Everyone likes to be recognized for their hard work, but it may be surprising to learn just how much of a difference that recognition can make on the job. Everything from employee satisfaction and engagement with the company to the amount of time hires are likely to keep their jobs can be influenced by whether they’re rewarded for their contributions to the workplace.
Attention drives retention
One big difference between employees who receive custom awards and those who don’t is simple to measure – how long they stick with their jobs. The 2013 “Employee Appreciation Survey” from Glassdoor showed more than 50 percent of workers would keep a job longer if they had a boss who expressed appreciation for them. A report from Globoforce showed that it may have an even greater impact, as about 80 percent of workers who received recognition planned to remain at their present jobs, while 55 percent of all employees would consider leaving their organization for a new position with a company that did a better job at staff recognition.
Unlock your employees’ best
Showing appreciation for employees can do more than just keep them in the building. There’s plenty of evidence that workers become better assets for their employers when their contributions are recognized regularly. A survey conducted by McKinsey and Company revealed that such intangible benefits such as recognition awards may actually be more motivational than money.
The organization polled workers on what motivated them to do their best work, and found that pay raises and cash bonuses drove motivation in 52 and 60 percent of people, respectively. Praise from immediate supervisors, however, overshadowed any financial reward, emerging as a performance driver for 67 percent of respondents. Attention from leaders was itself a source of motivation for 63 percent of people surveyed. Despite that, more employees indicated that their companies provided cash bonuses than said they had been commended by managers, and just 41 percent of workers said that they have received attention from leaders.
Boosting motivation in the abstract is a worthwhile pursuit, but the results can provide a further push. Research has shown that engaged employees – those who feel that they belong with their organizations and are driven to do their best – can make a big difference on their employers’ success.
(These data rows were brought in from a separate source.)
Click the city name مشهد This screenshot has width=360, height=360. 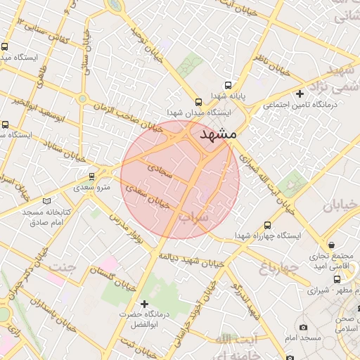click(219, 134)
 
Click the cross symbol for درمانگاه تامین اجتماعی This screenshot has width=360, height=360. click(300, 94)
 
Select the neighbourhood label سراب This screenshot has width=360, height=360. click(195, 217)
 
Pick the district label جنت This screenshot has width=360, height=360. click(62, 266)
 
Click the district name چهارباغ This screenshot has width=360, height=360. click(264, 268)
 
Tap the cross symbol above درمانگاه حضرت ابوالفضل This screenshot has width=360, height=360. click(145, 304)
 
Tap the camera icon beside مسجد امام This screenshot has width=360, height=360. click(303, 328)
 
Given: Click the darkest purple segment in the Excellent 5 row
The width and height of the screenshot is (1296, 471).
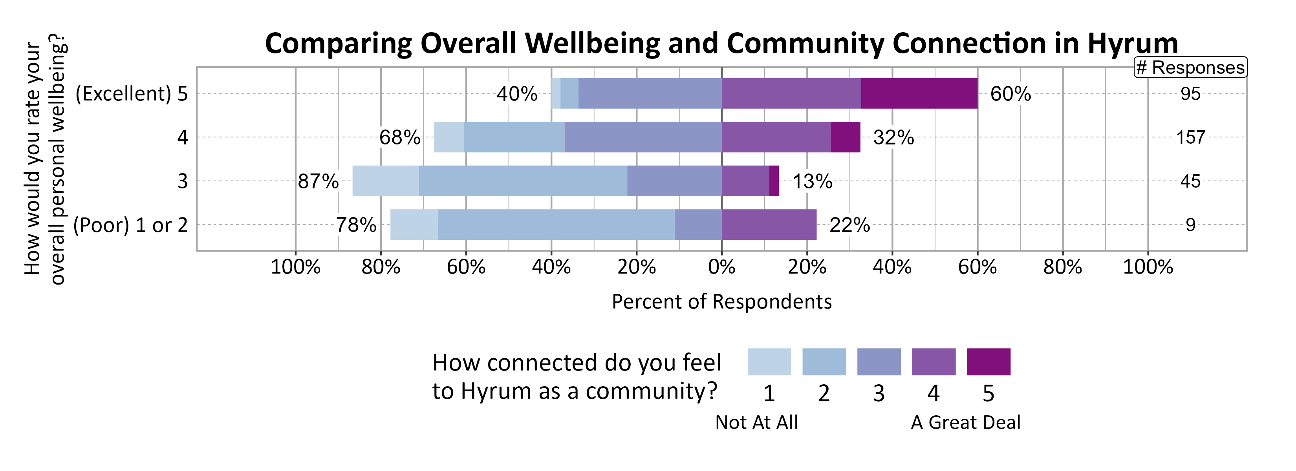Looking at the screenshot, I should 919,93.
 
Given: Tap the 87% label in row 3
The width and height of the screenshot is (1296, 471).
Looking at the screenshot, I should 318,181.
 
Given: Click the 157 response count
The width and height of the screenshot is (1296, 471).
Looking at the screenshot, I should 1190,137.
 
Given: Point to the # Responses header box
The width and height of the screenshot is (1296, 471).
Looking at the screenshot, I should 1190,68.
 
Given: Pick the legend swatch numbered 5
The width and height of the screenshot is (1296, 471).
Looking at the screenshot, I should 988,362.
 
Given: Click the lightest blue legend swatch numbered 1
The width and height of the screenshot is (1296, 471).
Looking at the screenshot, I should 769,362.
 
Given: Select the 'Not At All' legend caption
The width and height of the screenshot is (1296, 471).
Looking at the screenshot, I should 756,422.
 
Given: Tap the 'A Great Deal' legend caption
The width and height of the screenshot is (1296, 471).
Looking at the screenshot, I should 965,422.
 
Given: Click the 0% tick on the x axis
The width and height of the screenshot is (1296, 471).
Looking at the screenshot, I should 721,267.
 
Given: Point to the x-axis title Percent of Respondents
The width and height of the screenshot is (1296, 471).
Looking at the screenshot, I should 721,301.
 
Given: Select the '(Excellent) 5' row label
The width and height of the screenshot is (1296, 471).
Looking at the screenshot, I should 131,94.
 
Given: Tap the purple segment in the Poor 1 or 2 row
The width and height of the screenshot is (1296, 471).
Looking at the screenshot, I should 769,225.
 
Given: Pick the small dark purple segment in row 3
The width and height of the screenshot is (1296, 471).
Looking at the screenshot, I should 774,181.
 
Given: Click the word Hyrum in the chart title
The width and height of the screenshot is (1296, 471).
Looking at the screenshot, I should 1133,43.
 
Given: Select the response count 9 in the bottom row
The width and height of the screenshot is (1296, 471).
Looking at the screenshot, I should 1190,225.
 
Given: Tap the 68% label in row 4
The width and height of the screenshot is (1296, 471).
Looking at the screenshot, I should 399,137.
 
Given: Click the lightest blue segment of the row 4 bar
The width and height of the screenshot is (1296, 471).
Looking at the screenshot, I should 449,137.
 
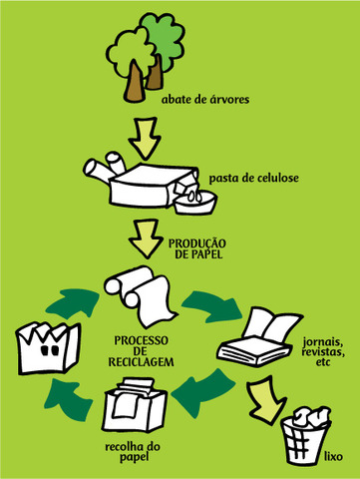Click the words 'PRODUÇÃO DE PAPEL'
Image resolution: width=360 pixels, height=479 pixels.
(x=197, y=247)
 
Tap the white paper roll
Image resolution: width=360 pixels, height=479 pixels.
(x=140, y=294)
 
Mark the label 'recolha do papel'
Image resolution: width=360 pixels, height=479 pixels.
(x=127, y=453)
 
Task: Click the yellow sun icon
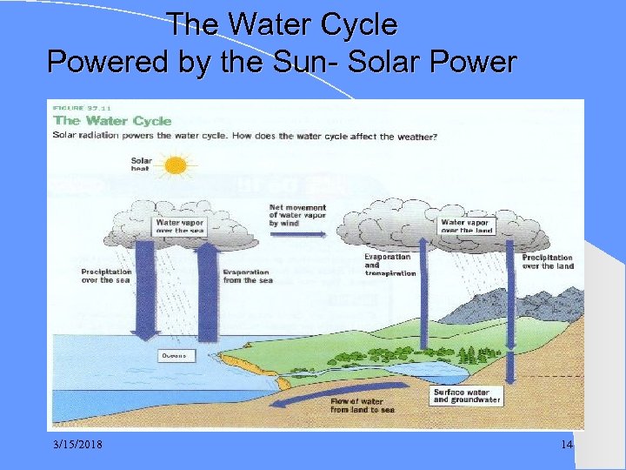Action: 176,164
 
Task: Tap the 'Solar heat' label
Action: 141,164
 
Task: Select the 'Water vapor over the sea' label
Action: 180,226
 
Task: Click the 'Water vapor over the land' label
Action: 466,226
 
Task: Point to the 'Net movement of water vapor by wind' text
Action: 297,216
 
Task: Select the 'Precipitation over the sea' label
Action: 107,276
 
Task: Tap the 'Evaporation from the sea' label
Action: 247,276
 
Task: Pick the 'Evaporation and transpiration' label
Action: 390,265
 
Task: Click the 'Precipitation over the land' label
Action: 548,261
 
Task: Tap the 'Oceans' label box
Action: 177,356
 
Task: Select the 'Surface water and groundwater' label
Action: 466,396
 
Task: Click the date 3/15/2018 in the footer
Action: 77,445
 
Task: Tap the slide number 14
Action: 567,445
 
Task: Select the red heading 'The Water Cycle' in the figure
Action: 113,121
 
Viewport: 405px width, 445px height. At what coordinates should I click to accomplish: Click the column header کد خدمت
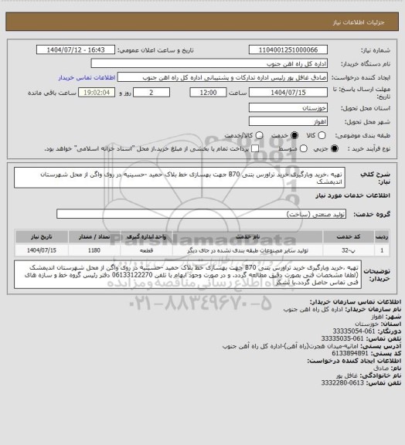click(x=350, y=239)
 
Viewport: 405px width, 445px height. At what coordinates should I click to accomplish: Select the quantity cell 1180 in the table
click(x=94, y=250)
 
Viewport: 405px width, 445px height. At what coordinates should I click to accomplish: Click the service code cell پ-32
click(x=351, y=250)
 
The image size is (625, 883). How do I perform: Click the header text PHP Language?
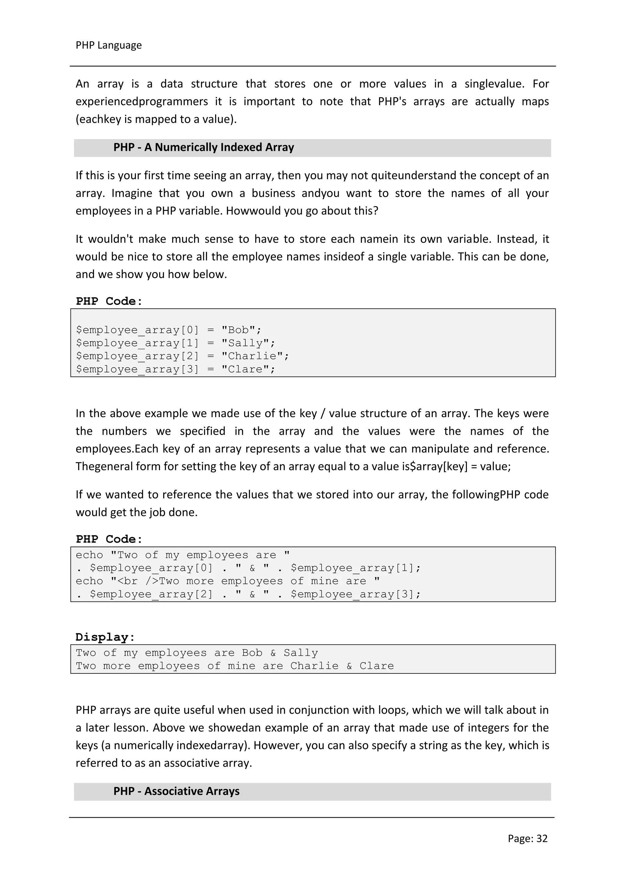(x=109, y=45)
A study from Madison Performance Group showed that engaged workers were better able to help their clients and provided more value for their employers. In companies with more engaged employees, Madison found that 70 percent of workers said they were comfortable meeting their customers’ needs, while only 17 percent of disengaged staff members said the same. Clients prefer to do with workers who identify with their companies, too, as businesses that fostered engagement saw a 12 percent increase in client customer satisfaction. Employees who believe in their organizations could also steer additional business their way, as 78 percent said they would recommend their company’s products, compared to just 13 percent of disengaged workers.